------ Exercise input

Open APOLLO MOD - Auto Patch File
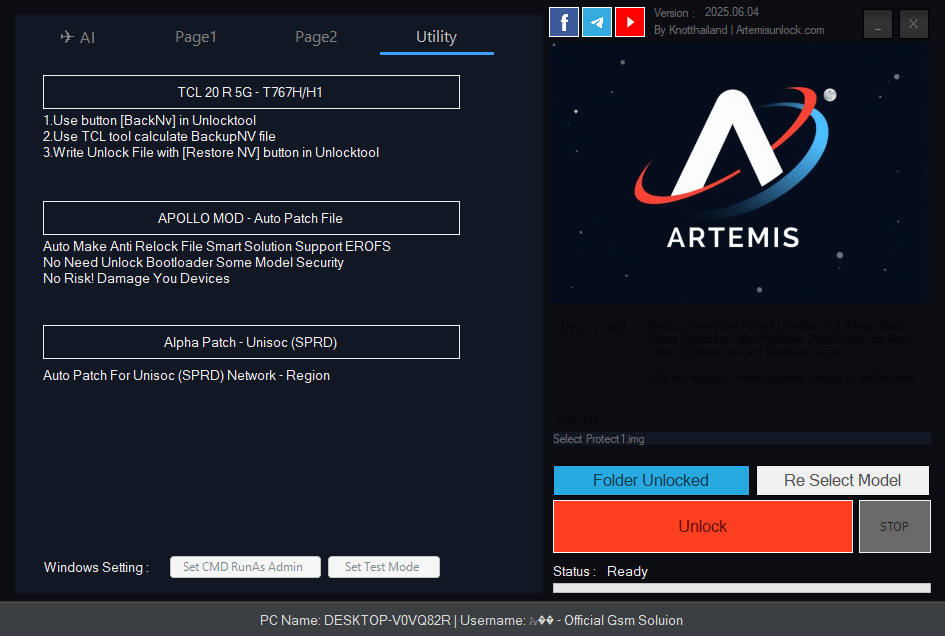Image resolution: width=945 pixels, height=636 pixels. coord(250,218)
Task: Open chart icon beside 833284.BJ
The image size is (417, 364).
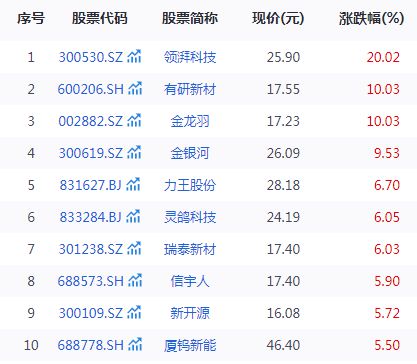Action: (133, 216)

------------

The task: Convert the material above into a JSON list of strings, one string per line. Skip any blank lines and leave the pictures out.

Reply to the task:
[
  "Open APOLLO MOD - Auto Patch File",
  "Image resolution: width=945 pixels, height=636 pixels. coord(250,218)",
  "Task: Open chart icon beside 833284.BJ",
  "The image size is (417, 364).",
  "Action: (133, 216)"
]